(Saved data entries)
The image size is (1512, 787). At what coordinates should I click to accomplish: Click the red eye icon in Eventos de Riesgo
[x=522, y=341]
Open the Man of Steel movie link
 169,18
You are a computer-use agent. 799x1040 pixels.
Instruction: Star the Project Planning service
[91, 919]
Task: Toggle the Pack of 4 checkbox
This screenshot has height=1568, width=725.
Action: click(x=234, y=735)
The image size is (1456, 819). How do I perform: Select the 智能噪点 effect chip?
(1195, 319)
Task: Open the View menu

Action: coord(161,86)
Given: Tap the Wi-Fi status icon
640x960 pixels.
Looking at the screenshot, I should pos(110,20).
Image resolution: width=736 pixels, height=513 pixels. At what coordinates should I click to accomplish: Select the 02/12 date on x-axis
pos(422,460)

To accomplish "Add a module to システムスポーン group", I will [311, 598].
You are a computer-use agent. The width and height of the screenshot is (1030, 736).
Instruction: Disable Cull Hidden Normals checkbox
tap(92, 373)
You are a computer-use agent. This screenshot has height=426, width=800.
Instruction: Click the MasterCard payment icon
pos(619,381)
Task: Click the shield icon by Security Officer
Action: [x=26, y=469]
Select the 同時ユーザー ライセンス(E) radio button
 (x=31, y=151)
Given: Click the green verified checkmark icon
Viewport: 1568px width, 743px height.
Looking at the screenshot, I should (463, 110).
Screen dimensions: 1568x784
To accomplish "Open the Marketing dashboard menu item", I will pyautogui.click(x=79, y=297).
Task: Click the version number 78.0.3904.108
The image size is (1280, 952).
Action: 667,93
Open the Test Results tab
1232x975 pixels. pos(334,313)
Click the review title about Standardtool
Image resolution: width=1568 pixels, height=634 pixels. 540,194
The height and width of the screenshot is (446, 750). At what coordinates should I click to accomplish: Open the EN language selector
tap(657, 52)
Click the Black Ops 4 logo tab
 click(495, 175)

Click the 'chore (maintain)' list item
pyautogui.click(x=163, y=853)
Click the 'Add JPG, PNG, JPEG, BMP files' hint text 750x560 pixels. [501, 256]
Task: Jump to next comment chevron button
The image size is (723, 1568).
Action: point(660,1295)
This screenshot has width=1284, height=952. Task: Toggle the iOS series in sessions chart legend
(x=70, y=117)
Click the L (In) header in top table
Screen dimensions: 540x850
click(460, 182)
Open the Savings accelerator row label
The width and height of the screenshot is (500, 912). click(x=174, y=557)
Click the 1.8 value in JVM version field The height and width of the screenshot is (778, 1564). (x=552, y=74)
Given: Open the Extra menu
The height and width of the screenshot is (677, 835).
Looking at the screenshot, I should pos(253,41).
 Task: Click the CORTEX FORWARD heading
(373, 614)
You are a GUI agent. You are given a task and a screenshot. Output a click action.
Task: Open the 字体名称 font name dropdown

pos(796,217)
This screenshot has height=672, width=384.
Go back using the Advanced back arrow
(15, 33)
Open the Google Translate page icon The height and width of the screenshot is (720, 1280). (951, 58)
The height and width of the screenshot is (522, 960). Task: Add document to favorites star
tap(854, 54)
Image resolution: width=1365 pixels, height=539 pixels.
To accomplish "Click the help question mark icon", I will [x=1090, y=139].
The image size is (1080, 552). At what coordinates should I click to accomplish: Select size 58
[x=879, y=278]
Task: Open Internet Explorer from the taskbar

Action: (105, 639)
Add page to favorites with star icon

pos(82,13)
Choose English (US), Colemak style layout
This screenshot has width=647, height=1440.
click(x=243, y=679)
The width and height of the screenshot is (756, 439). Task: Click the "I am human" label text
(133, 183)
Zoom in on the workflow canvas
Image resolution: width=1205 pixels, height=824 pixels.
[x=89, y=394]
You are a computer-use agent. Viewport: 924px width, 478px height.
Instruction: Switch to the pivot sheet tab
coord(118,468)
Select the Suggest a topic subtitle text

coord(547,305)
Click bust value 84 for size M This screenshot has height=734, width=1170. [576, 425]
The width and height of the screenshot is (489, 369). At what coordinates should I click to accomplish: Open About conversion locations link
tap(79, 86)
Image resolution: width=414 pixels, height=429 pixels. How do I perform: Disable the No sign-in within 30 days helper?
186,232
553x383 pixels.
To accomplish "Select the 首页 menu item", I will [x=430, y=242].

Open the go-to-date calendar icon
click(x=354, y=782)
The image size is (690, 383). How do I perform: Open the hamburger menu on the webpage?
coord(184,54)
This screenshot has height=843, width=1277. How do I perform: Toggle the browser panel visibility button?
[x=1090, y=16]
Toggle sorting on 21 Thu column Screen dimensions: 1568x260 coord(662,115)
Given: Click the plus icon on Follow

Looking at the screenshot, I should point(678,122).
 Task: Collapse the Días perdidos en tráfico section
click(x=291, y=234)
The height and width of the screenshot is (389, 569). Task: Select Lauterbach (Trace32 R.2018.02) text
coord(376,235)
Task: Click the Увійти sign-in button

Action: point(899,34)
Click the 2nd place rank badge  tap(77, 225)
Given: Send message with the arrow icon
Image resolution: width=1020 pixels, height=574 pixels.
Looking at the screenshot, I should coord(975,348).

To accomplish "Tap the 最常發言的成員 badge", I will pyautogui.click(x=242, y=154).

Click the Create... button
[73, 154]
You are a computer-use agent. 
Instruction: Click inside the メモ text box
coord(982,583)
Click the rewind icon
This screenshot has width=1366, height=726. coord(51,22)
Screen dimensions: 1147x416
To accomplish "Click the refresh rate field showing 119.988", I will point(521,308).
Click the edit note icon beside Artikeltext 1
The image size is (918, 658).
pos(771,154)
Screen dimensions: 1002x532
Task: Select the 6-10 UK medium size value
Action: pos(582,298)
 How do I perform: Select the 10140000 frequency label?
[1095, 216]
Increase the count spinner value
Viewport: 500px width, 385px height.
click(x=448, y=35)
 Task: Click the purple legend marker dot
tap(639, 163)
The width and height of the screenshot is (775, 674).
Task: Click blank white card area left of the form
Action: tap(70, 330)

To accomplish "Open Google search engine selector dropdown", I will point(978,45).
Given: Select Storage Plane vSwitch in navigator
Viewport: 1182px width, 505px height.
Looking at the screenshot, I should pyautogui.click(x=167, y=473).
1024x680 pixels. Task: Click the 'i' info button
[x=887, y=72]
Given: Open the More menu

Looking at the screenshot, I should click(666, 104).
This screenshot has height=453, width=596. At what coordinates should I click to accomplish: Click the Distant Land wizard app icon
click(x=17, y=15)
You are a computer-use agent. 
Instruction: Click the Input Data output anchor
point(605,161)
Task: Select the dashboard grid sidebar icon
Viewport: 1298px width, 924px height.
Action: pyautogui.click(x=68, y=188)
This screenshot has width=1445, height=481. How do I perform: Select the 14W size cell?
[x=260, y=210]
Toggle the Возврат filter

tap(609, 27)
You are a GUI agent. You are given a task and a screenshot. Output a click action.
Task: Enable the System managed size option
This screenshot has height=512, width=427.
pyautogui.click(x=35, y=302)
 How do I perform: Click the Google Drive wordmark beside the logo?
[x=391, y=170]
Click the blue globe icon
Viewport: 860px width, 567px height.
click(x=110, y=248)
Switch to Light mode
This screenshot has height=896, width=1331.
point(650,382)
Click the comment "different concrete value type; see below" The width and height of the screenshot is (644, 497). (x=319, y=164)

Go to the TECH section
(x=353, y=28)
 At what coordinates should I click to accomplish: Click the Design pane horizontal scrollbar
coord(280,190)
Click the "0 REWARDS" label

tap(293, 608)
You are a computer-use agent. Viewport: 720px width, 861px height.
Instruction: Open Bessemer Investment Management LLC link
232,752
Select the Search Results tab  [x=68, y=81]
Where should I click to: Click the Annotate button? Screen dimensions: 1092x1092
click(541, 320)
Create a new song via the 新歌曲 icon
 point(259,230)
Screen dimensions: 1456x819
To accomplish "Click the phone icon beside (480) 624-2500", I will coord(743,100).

● TASK PROMPT
Where does the word "computer" occur in the data? Copy every line that has it.

● SOLVED EXERCISE
You are a computer-use agent. 799x1040 pixels.
You are a computer-use agent. The width and height of the screenshot is (1030, 736).
You are a computer-use agent. This screenshot has height=426, width=800.
You are a computer-use agent. Viewport: 924px width, 478px height.
You are a computer-use agent. 
You are a computer-use agent. 
You are a computer-use agent. Viewport: 720px width, 861px height.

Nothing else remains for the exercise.